De nouvelles personnalités sanctionnées : l’hypocrisie américaine face à la crise haïtienne

Une fois de plus, les États-Unis annoncent des sanctions contre des figures politiques haïtiennes. Cette fois-ci, ce sont l’ancien sénateur Antonio Cheramy et l’ex-député Arnel Bélizaire qui se retrouvent dans le collimateur de Washington. Le sous-secrétaire d’État américain, Christopher Landau, a révélé cette décision ce lundi, lors d’une réunion au siège des Nations unies. Il a précisé qu’elle répond à leur implication présumée dans des actions visant à compromettre le processus démocratique en Haïti.
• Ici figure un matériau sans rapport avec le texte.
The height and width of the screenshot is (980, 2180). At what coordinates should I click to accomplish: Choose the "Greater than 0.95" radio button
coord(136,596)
Mais au-delà de l’effet d’annonce, une question essentielle demeure : que changent réellement ces mesures sur le terrain ?

Depuis des années, les sanctions s’accumulent. Des noms sont exposés, des titres sont retirés, mais les visages du pouvoir en Haïti demeurent inchangés. Les réseaux d’influence, quant à eux, continuent d’opérer dans l’ombre. Et la population, épuisée par l’insécurité, la misère et l’absence de services publics de base, peine à percevoir la moindre amélioration. Ceux qui sont sanctionnés continuent souvent à tirer les ficelles, depuis l’étranger ou par le biais d’intermédiaires. Rien ne change fondamentalement.
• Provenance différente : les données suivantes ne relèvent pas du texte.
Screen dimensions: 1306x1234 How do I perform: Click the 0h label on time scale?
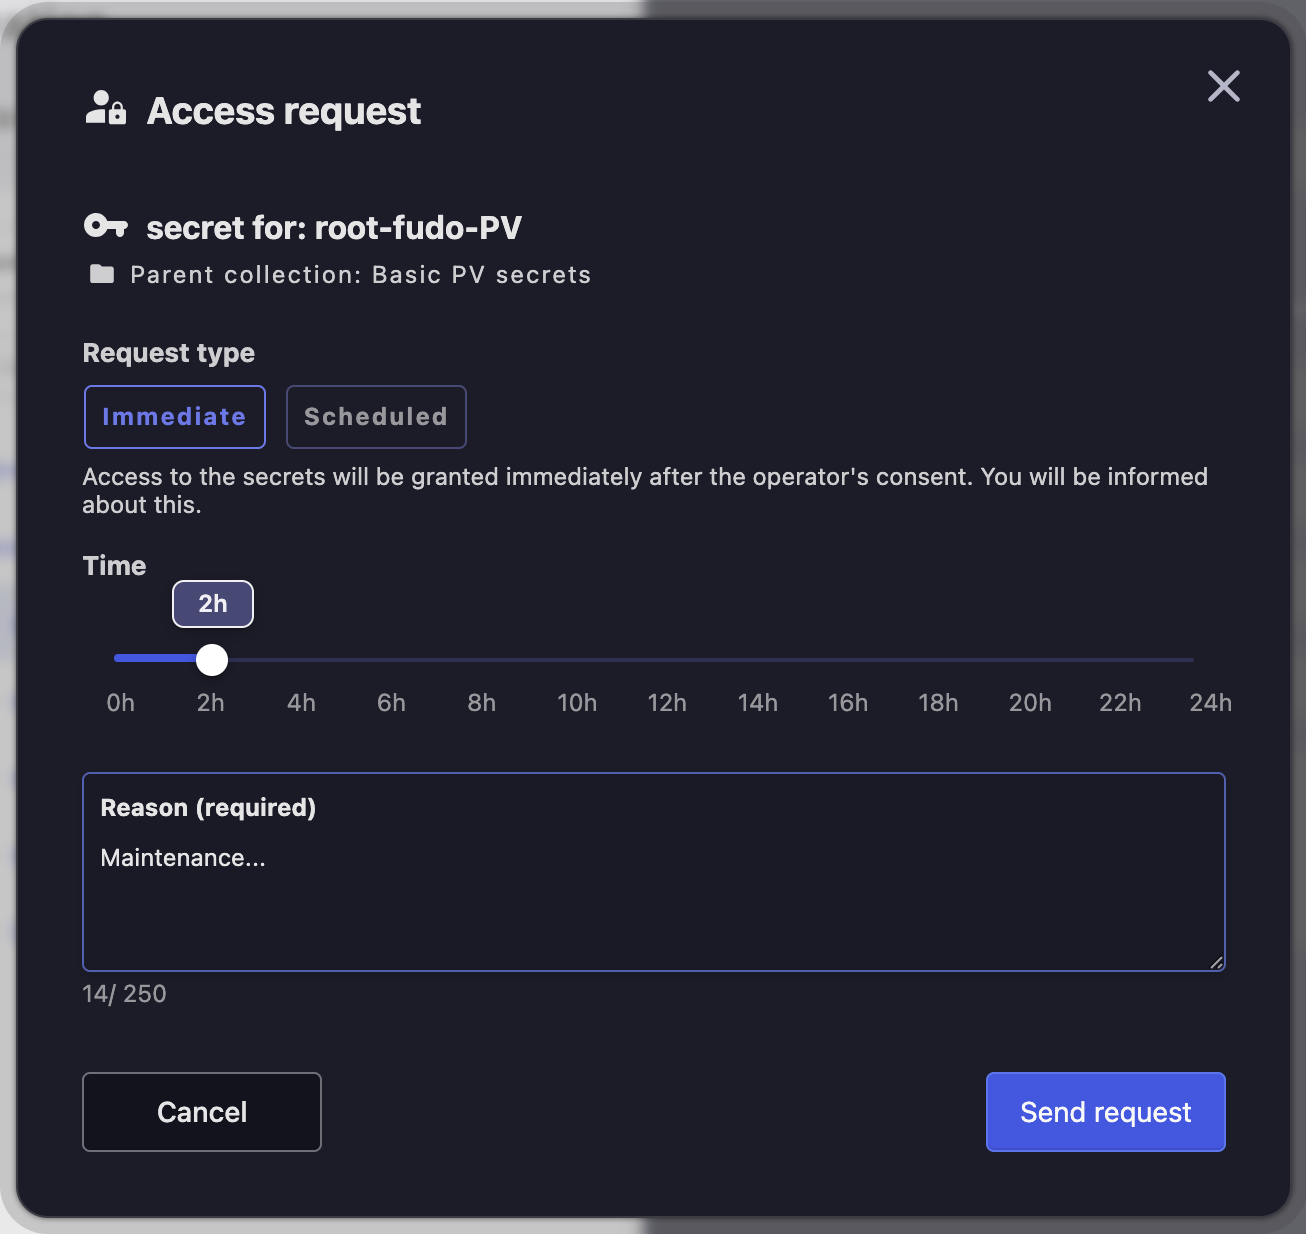(x=121, y=703)
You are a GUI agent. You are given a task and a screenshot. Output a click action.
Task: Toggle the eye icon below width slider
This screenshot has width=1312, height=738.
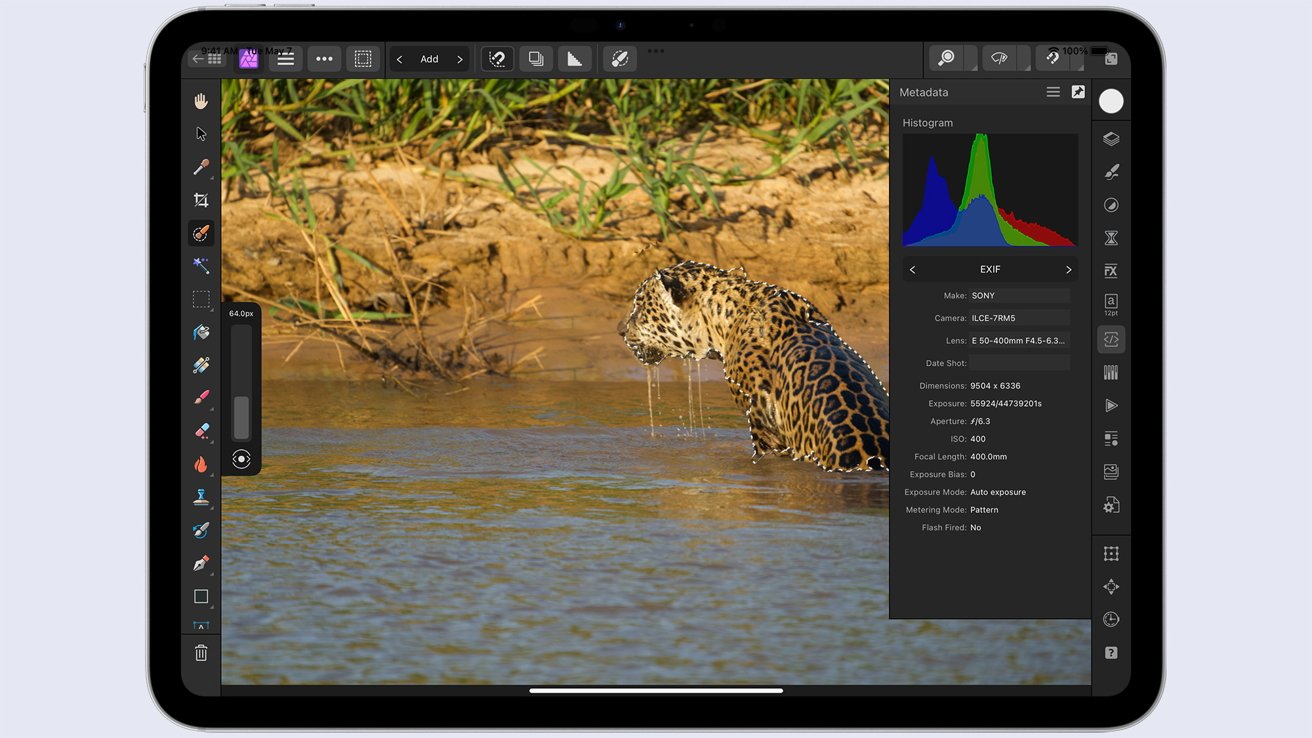241,459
Sous la précédente présidence Trump, les sanctions avaient pris des allures d’outil de communication, davantage destinées à afficher une posture de fermeté qu’à provoquer des transformations structurelles. Ironiquement, avec le retour de Donald Trump à la Maison-Blanche, cette logique semble réapparaître : frapper fort sur le plan symbolique tout en ménageant, dans les coulisses, les acteurs qui continuent de servir certains intérêts géostratégiques.
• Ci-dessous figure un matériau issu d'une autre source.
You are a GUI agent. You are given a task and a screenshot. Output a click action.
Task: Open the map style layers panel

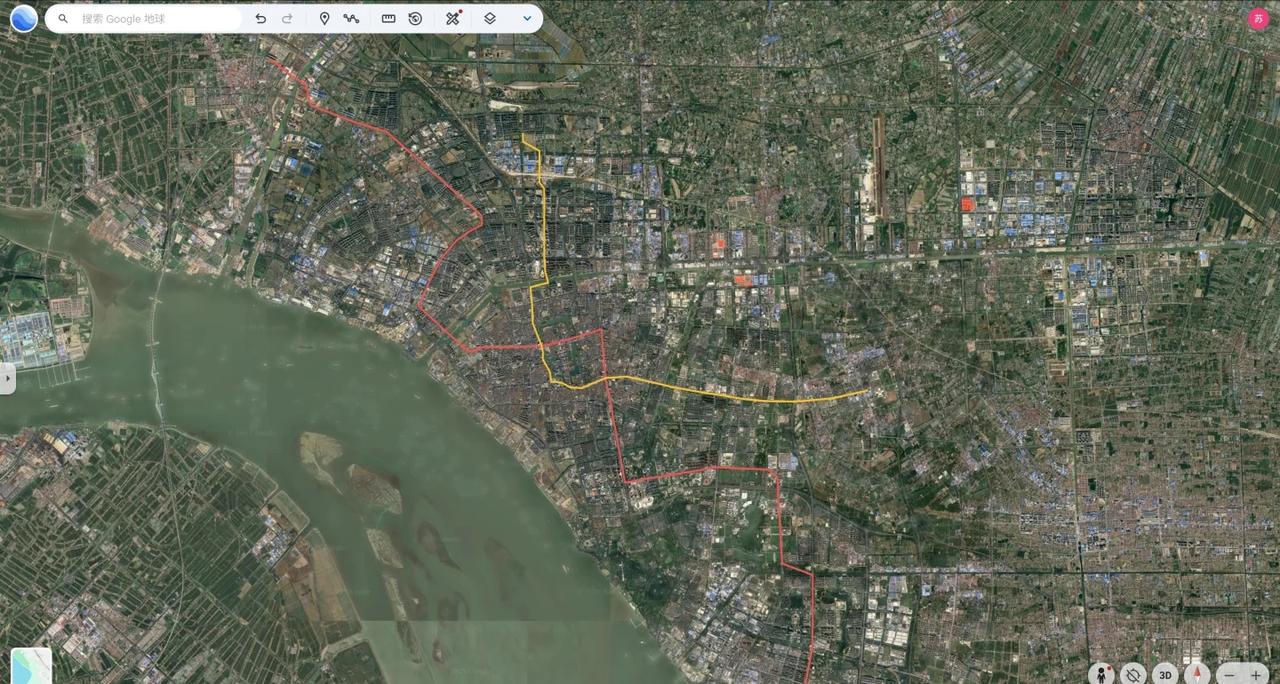point(489,18)
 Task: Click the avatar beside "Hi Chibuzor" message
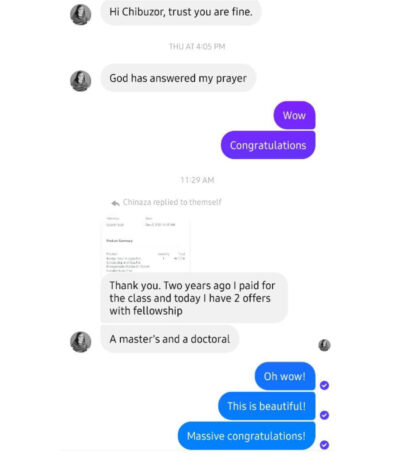81,15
Le gouvernement Trump, tout en affichant la volonté de « nettoyer » la scène politique haïtienne, poursuit sa collaboration avec des réseaux politiques et économiques qui ont eux-mêmes contribué à la déstabilisation du pays. Cette contradiction manifeste alimente un profond sentiment d’hypocrisie parmi de nombreux Haïtiens, qui perçoivent ces annonces comme une gesticulation diplomatique de plus, sans véritable volonté de rupture avec les pratiques du passé.

À quoi sert une sanction si l’individu visé peut toujours manipuler le jeu politique ? Que valent ces gestes symboliques si, dans la réalité, le quotidien des Haïtiens demeure inchangé ? Il ne suffit pas de désigner quelques coupables pour réparer un système brisé.